A universal Tree of Life (TOL) has long been a goal of molecular phylogeneticists. However, reticulation (i.e. a pattern resembling a net, instead of a “tree” with a single root) at the level of genes––and possibly at the levels of cells and species––renders any simple interpretation of such a TOL problematic (especially as applied to bacteria).
One of the several ways in which microbiology puts the neo-Darwinian synthesis in jeopardy is by the threatening to “uproot the Tree of Life” (TOL). Lateral gene transfer (LGT) is much more frequent than most biologists would have imagined––until the last 20 years or so; therefore, phylogenetic trees based on sequences of different prokaryotic (bacterial) genes are often different. How to tease out––from such conflicting data––something that might correspond to a single, universal TOL thus becomes problematic. Moreover, because many important evolutionary transitions involve lineage fusions at one level or another, the aptness of a tree (i.e. a pattern of successive bifurcations) as a summary of life’s history remains uncertain.
This review by Doolittle & Brunet [attached] begins with Darwin’s ‘Tree of Life’ hypothesis, then to discussion of the likelihood of the last universal common ancestor (LUCA), and then to “nearly-universal trees” (NUTs), Forest of Life (FOL), and Statistical Tree of Life (STOL).
Most gene families are not among the NUTs. Even within a designated species, a sizeable fraction of any genome participates in rapid gene loss and gain (by LGT). The pangenome concept––which aims to describe the gene repertoire of a bacterial species, by comparing gene contents of several to many of its strains––supports this notion. A typical bacterial genome comprises a “Core” of genes present in all, or nearly all, of the strains of its species, plus often many more “dispensable” (or “accessory”) genes present in only some strains (or as few as one).

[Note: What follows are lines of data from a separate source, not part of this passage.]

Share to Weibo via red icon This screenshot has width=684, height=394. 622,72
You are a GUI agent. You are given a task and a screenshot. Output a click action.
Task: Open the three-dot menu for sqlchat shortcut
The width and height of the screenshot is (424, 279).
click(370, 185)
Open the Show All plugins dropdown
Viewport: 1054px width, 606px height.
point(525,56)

For example, with Escherichia coli (having had several thousand of its genomes sequenced), the average strain has a genome of ~5,000 genes. Genes shared between all, or almost all, strains number little more than 3,000, … but the number of gene families with a representative in at least one E. coli genome approaches 100,000. Prochlorococcus––the world’s most plentiful organism and most important oxygen-provider––shows an average genome content of only ~2,000 genes but a pangenome has been calculated to be at least 85,000.
What, then, did the genome of LUCA contain? At one extreme, one might imagine that all contemporary gene families have their coalescents (roots) or direct ancestors thereof, in the genome of LUCA. At the other extreme, one could hold that LUCA as a cell had a “normal” or even smallish prokaryotic genome (1,500–5,000 genes) with only 100 or so genes (represented in NUTs) that might potentially have been passed down directly to all, or almost all, contemporary genomes. A third model, favored by some, is to redefine LUCA as “a community”, not a single cell or species. Although conflating “having common ancestry” with “having a common ancestor,” this model points out the basic conflict implicit in reconstructing the TOL from sequences of genes that disagree.
But we might also ask what warrant is there, to believe in such a tree-like history of cells, coupled or not to molecular phylogenies? Hence, even a tree of cellular lineages is not an unproblematic concept. Biology students have long accepted that incomplete lineage sorting, introgression, and full-species hybridization pose difficulties for the sorts of trees that Darwin might have had us draw. But it is the microbes––with their promiscuous willingness to exchange genes between widely separated branches of any “tree” ––that have most seriously jeopardized the neo-Darwinian synthesis, … which is the oversimplified form that is often presented to the public.
PLoS Genet 2o16; 12: e1005912